Jon Stewart Drops the "Boo-yah!" on Bill O'Reilly

Daily Show Host returns to The O'Reilly Factor to hash out Common's visit to the White House

By Natalie Finn May 17, 2011 3:15 AMTags

Bill O'Reilly will never admit that he lost, so does it matter if Jon Stewart debates him and wins?

The viewers will just have to be the judges in this case. Stewart accepted an invite to return to The O'Reilly Factor after he called the Fox News Channel host out for bashing the decision to extend rapper and actor Common an invitation to the White House.

Both guys, as always, came out firing.

O'Reilly's beef concerns the rapper's past vocal support for two convicted cop killers, one of whom he visited after she escaped from prison and moved to Cuba.

Therefore, O'Reilly raged, President Barack Obama should have never allowed Michelle Obama to invite Common to a White House event celebrating American poetry.

Stewart suggested that Common wasn't celebrating cop killers, but rather was of the opinion that both were wrongly convicted.

He further pointed out that a number of artists who have been to the White House—Bono, Bruce Springsteen and Bob Dylan, in this case—have written songs about men convicted of killing law-enforcement officers.

"Are you familiar with Leonard Pelletier?" Stewart inquired, referring to a man convicted of killing two FBI agents. "Guess who wrote a song about him? Bono. And guess where he was? The White House. Boo-yah!

"That's a rap word," he quipped.

"Do I have to give [Common] a pass, then?" O'Reilly demanded, accusing Stewart of "pettifogging."

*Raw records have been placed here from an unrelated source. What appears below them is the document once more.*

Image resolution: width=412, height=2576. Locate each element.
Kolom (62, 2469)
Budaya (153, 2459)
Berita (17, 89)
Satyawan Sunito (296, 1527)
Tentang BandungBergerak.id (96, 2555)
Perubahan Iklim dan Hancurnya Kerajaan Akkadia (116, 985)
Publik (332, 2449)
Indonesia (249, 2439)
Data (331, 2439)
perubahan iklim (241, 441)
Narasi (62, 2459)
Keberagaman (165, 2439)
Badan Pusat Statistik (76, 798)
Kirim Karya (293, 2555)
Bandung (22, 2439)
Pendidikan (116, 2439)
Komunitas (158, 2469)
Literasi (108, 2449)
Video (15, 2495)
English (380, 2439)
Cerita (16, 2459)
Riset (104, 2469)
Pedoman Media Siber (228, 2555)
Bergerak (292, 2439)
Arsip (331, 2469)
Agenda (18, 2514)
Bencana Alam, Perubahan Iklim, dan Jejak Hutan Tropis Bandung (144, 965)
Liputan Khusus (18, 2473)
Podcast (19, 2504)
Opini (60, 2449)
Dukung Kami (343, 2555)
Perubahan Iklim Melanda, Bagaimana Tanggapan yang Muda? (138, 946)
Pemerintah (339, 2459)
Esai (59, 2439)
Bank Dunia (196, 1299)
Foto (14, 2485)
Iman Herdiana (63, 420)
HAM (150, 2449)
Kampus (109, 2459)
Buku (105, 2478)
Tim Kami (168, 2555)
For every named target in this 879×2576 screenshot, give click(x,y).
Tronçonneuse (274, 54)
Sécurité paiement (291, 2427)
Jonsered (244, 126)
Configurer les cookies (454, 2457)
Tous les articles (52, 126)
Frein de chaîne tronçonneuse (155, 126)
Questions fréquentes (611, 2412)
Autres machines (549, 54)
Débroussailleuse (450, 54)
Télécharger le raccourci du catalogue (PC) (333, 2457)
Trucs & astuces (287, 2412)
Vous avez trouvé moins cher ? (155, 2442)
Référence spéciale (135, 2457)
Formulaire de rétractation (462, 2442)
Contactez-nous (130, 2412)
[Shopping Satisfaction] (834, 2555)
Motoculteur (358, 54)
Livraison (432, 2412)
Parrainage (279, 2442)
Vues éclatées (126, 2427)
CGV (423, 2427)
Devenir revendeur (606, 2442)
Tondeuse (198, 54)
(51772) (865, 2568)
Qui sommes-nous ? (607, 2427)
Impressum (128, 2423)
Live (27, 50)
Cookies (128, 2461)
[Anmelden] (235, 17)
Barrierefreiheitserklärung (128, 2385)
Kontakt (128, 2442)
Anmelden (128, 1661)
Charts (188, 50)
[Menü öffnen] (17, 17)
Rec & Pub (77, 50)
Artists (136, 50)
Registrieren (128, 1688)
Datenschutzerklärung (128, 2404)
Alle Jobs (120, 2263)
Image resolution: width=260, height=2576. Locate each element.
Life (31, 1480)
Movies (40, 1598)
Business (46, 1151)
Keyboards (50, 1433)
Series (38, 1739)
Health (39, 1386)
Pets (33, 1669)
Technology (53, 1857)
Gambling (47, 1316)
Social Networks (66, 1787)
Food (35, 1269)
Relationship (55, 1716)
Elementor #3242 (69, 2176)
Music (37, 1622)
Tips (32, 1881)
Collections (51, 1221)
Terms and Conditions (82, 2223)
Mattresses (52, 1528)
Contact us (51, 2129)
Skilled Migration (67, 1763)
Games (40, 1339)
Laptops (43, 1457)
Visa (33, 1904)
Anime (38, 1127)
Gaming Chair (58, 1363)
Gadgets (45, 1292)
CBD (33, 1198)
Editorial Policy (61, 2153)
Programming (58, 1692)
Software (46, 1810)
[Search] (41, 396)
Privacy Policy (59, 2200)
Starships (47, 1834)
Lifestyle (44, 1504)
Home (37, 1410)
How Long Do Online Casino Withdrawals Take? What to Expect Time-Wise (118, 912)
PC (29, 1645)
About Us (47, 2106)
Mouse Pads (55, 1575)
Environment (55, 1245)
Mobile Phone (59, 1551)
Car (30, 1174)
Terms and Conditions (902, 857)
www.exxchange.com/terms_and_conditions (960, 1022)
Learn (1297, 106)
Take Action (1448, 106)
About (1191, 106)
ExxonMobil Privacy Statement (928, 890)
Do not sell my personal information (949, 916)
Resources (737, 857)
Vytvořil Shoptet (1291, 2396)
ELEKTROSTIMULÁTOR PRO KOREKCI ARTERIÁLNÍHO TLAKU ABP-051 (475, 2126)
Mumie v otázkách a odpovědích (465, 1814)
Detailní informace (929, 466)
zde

"No, just be consistent in your outrage," Stewart replied.

But O'Reilly, in his very O'Reillian way, seized on that seemingly very valid point to move in for the kill, pointing out that Common broke the mold by actually going to visit one of the convicted killers.

"I completely disagree with you that that's what puts it over the top," Stewart argued.

"That's enough for a sitting president to say, 'That's enough, this guy might be radioactive, I'm not doing it.' " O'Reilly insisted, then asked what Stewart would do if he were in Obama's shoes.

"If I'm president and I'm hosting my own poetry slams, throw me out of office," Stewart said, trying to set the conversation back on course. "I would believe, as president, I would have things to do…It's a poetry slam. Who gives a crap?"

He then asked O'Reilly if he would rally the troops at Fox News to, in honor of National Police Week, promote a reinstatement of the federal ban on assault weapons.

O'Reilly didn't appear too tickled by the idea, and then they digressed into a back-and-forth over the veracity of Fox vs. Comedy Central.

"He likes you, for some reason," O'Reilly told Stewart, referring to Alan Colmbes.

"I like you, as well," Stewart said. "It saddens me to see you wasting your time."

"Songs are not literal, you know that, right?" he added. "When the Weather Girls sing, 'It's Raining Men,' it's not actually precipitating males."

"Stop attacking the Weather Girls, they're one of my favorite groups," O'Reilly shot back.